That's a lot of work for one session. Nice


----------



## BrotherIron

Sled Pulling
Sled (face sled so pulling backwards)~ 45x140ft, 90x140ft, 125x70ft, 160x70ft, 195x70ft, 195x70ft, 235x70ft, 235x70ft.

As you see sometimes I pull light for longer distance and sometimes I pull heavy for a shorter distance.  Took 3min rest for my sled pulls today.  235lbs maxes out what my speed sled can hold since I only have 2, 45s and 4, 35's.


----------



## CJ

Your quads must've been on FIRE!!!


----------



## BrotherIron

CJ275 said:


> Your quads must've been on FIRE!!!



I was feeling it.  I figure I'll do 3 types of sled pulls with distance; heavy 70ft, medium 140ft, and light 280ft.  
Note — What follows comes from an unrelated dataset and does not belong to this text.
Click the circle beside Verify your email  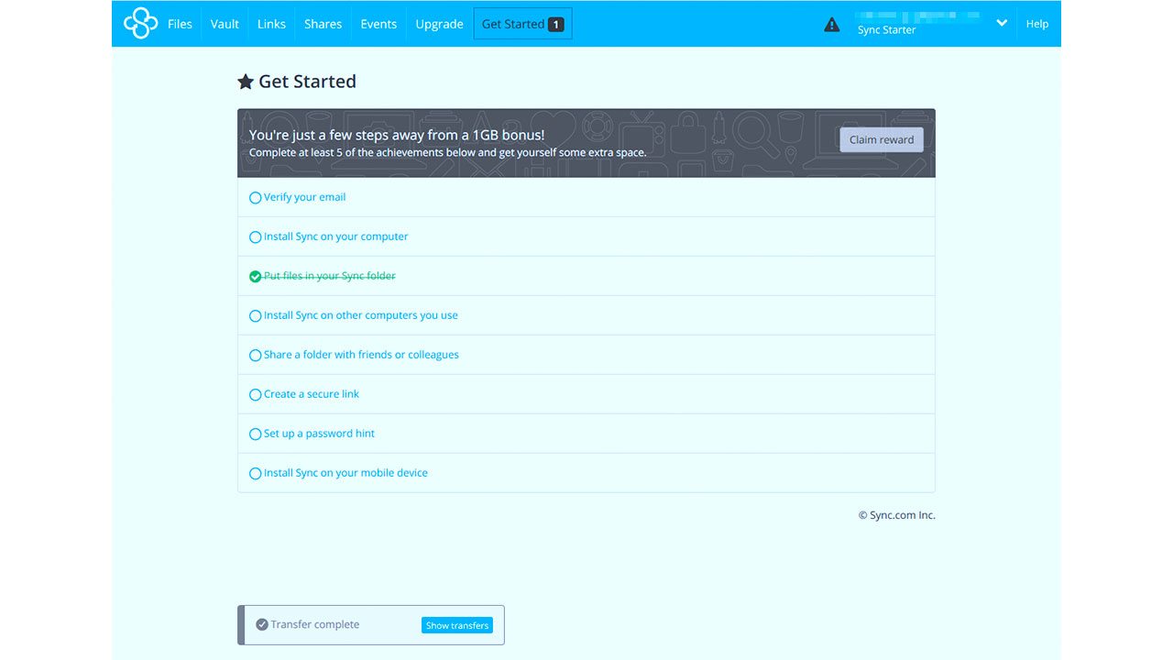point(256,198)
Soon, I'll sub in SM conditioning which will be farmers and yoke.  Not sure if I want to put Log C&P back in since my shoulder is actually feeling good.


----------



## BrotherIron

Not a bad day but it's an easy day in comparison to tomorrow's DL day.

WAVE1 WK2 DAY1
OHP/ SQUAT
Z-Press~ bar x many, 95x5, 120x2, 140x2, 160x2, 180x1, f.drop 155x4
Paused Squat +105lbs chain (3 sec)~ 145+Cx3, 195+Cx5, 235+Cx5, 265+Cx5, 295+Cx5, 325+Cx5
Hang. Side Lateral~ 35x8, 40x8, x7
Straight Arm Pulldown/ Rear Delt~ 80x12/ 20x12, 80x12/ 20x12, 90x10/ 20x10​


----------



## DEADlifter

Great work BrotherIron


----------



## BrotherIron

DEADlifter said:


> Great work BrotherIron



Thanks!  Starting to buckle down and get to work.


----------



## BrotherIron

Gonna probably look into picking up some shoes for pulling sumo.  I need lateral support.  Right now I'm pulling in socks.  Shoulder felt good but I gotta remember to floss.  My right elbow was pissed off at me today so I backed down at the end.

WAVE1 WK2 DAY2
DEADLIFT/ BENCH
Conv. Deadlift~ 135x3, 225x3, 275x7, 325x7, 375x7
Speed Bench w/ Axle +80lbs chain~ 75+Cx3, 125+Cx3, +Cx3, +Cx3, +Cx3, +Cx3, +Cx3, +Cx3, +Cx3
Sumo Deadlift~ 135x3, 225x3, 275x3, 315x5, 345x5, 375x5
Landmine Row~ 40x7, 70x7, 80x7, x7
Biceps Curl/ Rolling Tri. Ext~ 30x10/30x10, 35x10/30x10​


----------



## Metalhead1

I bought some asics wrestling shoes for deads. Great for support, but not exactly the most comfortable shoes.


----------



## Metalhead1

I haven't used these yet, but a very reputable lifter recommended these a while back. He claimed they're as good as the Metal deadlift shoes.
https://www.amazon.com/SABO-Sports-Sabo-GoodLift/dp/B06ZY1CFVN


----------



## tinymk

I have always pulled in high top Chucks.  Never done me wrong


----------



## Ragingmenace223

ive been meaning to keep a log for a while now of weight lifted and reps to make sure im progressing but i never get around to doing it. i think the main reason is i really dont care how strong i am i just want to look good...i tell people all the time this is for looks not for strength when they ask me what i bench....lol...i never tried but im sure its weak.
  Thanks for the post im always looking to trying new things to shock my system..i need to do more of sled an unconventional training...been to stuck with the basics for too long


----------



## BrotherIron

Metalhead1 said:


> I bought some asics wrestling shoes for deads. Great for support, but not exactly the most comfortable shoes.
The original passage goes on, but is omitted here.